The lambda function is a Python construct with a particular syntax that simplify a function construction allowing us to reduce one function in one line, thus making the code more simple but less powerful than creating a function with the construct def. For instance, to create a function that squares a number, we did this:
# we create a function that squares a number
>>> def square(x):
...      return x*x
# we check if the function does what it is supposed to do
>>> square(9)
81
Now we use the lambda function to create the same function:
>>> sq2 = lambda x : x*x
>>> sq2(127)
16129

As you can see, we can create a similar function in a single line.

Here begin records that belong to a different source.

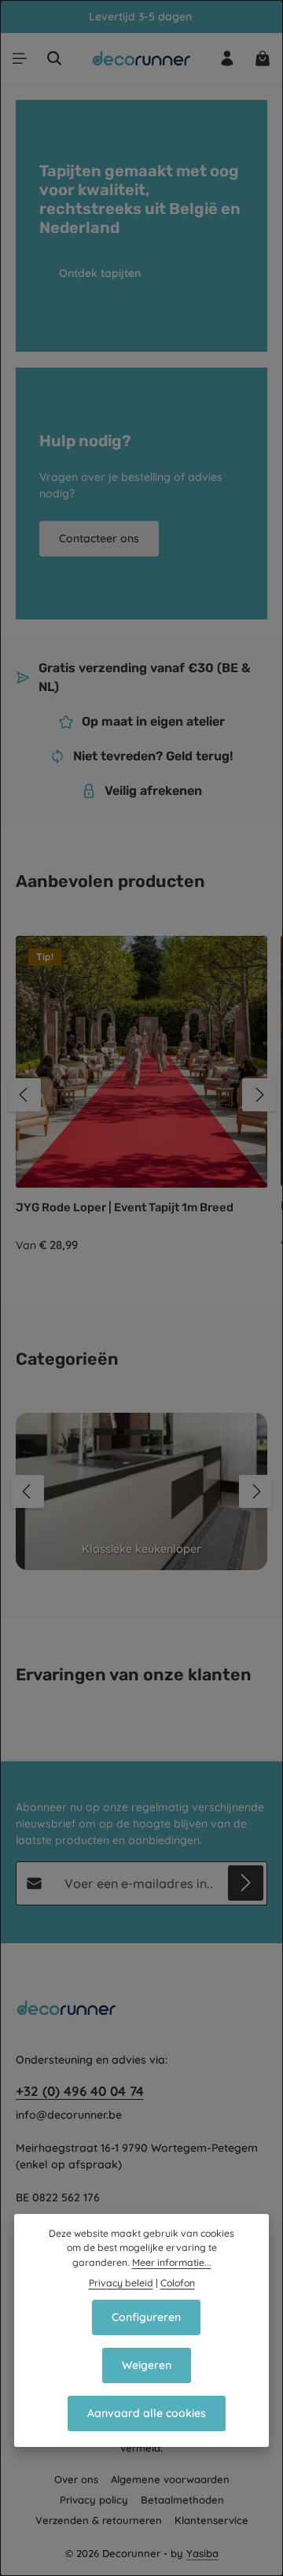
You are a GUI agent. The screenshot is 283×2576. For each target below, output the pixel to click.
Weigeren (146, 2365)
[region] (141, 1095)
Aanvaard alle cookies (146, 2413)
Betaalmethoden (182, 2499)
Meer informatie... (171, 2262)
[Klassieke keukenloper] (141, 1491)
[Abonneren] (245, 1883)
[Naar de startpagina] (142, 58)
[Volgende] (258, 1094)
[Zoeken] (54, 58)
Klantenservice (211, 2520)
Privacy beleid (121, 2283)
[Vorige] (24, 1094)
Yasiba (202, 2553)
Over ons (76, 2479)
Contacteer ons (99, 538)
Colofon (177, 2283)
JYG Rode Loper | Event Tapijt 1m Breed (124, 1207)
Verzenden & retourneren (98, 2520)
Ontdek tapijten (100, 273)
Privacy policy (94, 2499)
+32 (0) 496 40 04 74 (80, 2091)
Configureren (146, 2317)
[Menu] (19, 58)
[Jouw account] (227, 58)
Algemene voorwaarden (170, 2479)
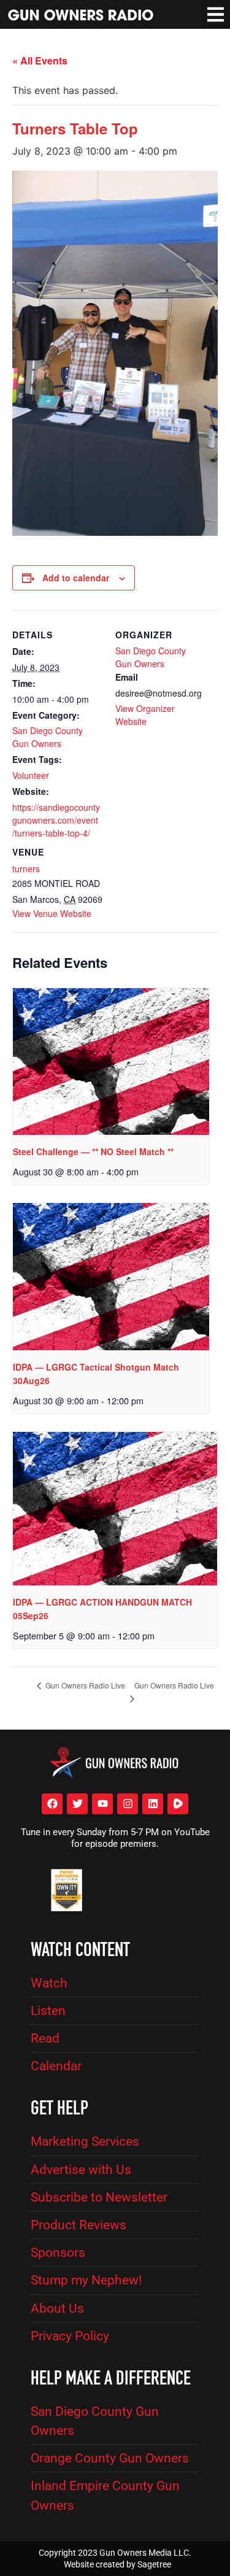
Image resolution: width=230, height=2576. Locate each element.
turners (26, 868)
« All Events (39, 60)
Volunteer (30, 775)
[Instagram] (127, 1803)
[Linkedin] (152, 1803)
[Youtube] (102, 1803)
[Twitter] (77, 1803)
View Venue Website (51, 913)
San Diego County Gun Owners (47, 736)
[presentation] (111, 1061)
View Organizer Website (145, 714)
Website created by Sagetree (117, 2564)
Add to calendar (75, 577)
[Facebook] (52, 1803)
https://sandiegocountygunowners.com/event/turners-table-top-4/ (56, 820)
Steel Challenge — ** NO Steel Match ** (93, 1151)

Let’s return to a list of numbers:
>>> num =[2, 5, 7, 10, 15]
# now we use the second function we created to apply the function to the entire list
>>> map(sq2, num)
[4, 25, 49, 100, 225]
# it is not necessary to create a function; we can integrate the lambda function directly within the process. In this case, if we want to use the same lambda function over there, we will rewrite it instead than recalling it by its name
>>> map(lambda x: x*x, num)
[4, 25, 49, 100, 225]

Scope

When writing a function, we can define an object within the function itself or relate to an object created externally by the function. In the first case, we speak of a global variable; in the second case, a local variable. With respect to a function, we therefore have three elements:
  1. 1.

    Formal parameters: the arguments present in the definition of the function

     
  2. 2.

    Local variables: which are defined by evaluating expressions in the body of the function and have visibility only within the function itself

     
  3. 3.

    Global variables: which do not belong to either the first or the second group, but are looked for outside the function

     
So far we have worked with global variables, defining them first and then applying various operations through some functions. In the following case, however, let’s define a global test variable external to the function and a local test function within the function. The function calls the local variable.
>>> test = "hello"
>>>     def fun1():
 ...       test = "hi"
 ...       print(test)
>>> fun1()
hi
In this next case, however, let’s refer to a variable external to the function itself. In so doing, the calculation is performed correctly:
num1 = 5
def fun2():
        global num1
        num2 = num1 + 1
        print(num2)
fun2(num1)
6

Summary

In this chapter we examined conditional instructions, which are structures used to manage conditions when we create functions. We also looked at extending our functions.